Copy the items starting at the line that contains "The image size is (980, 556)." and ending at the line that contains "Task: Send feedback via the feedback icon", changing "Toggle" to "Tick" and leaving everything else as it is. Omit the pictures from your answer.

╭─ Entries

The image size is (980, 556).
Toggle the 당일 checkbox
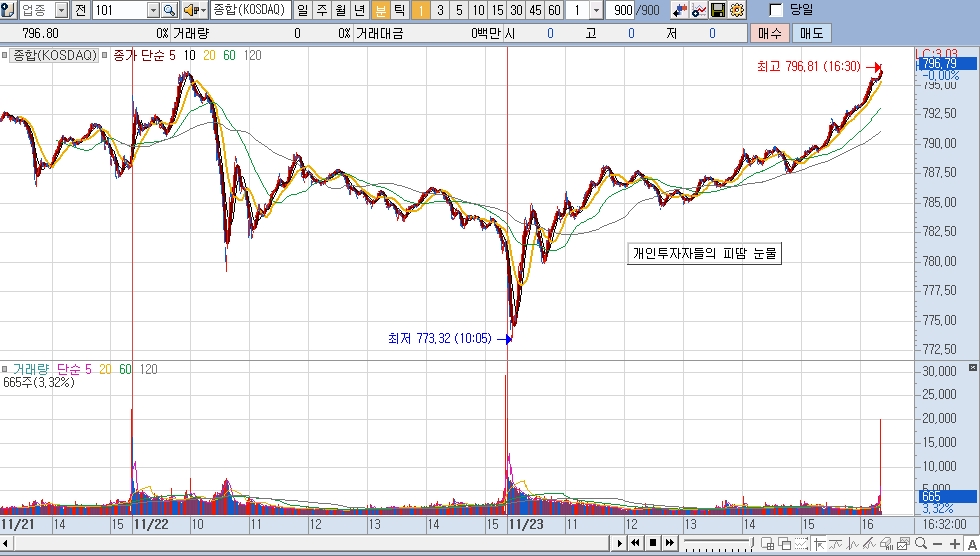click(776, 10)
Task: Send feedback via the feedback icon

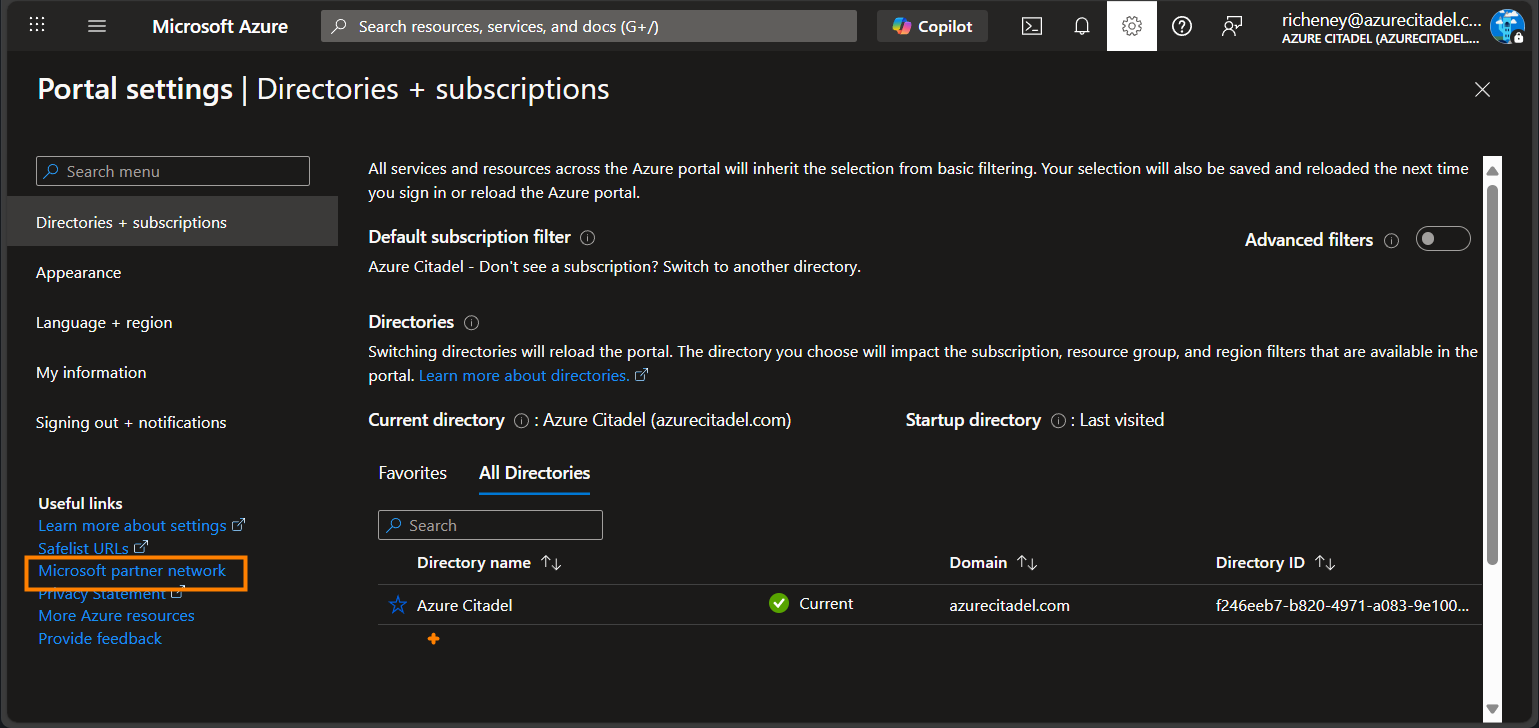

╰─
╭─ Entries

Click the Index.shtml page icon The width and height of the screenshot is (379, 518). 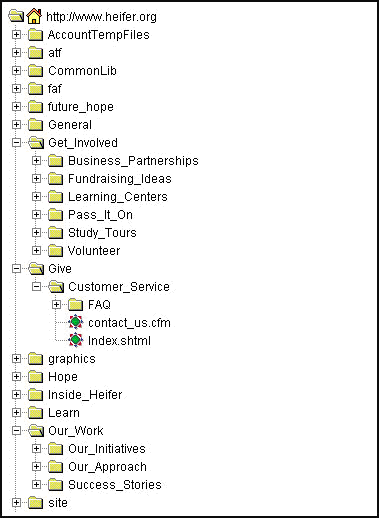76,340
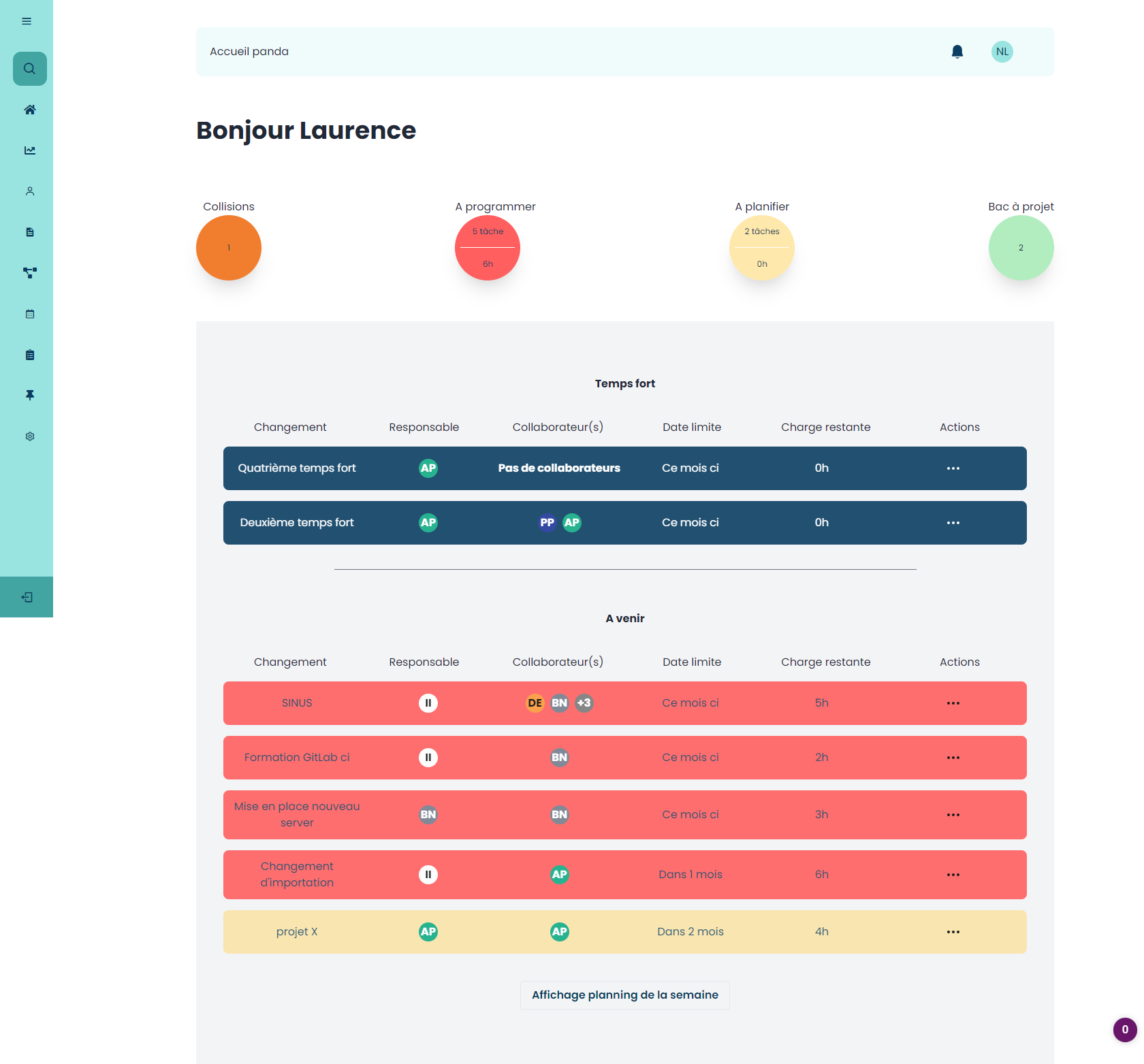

╰─
╭─ Entries

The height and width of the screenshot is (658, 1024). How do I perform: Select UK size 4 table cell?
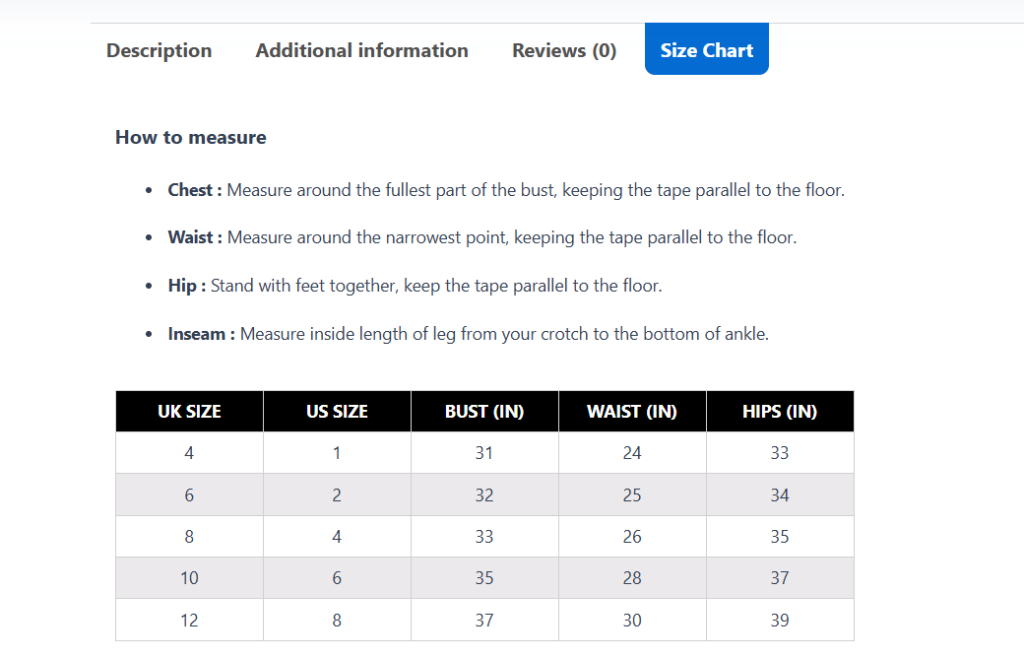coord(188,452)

╰─

* Full answer *
The image size is (980, 556).
Tick the 당일 checkbox
click(776, 10)
Task: Send feedback via the feedback icon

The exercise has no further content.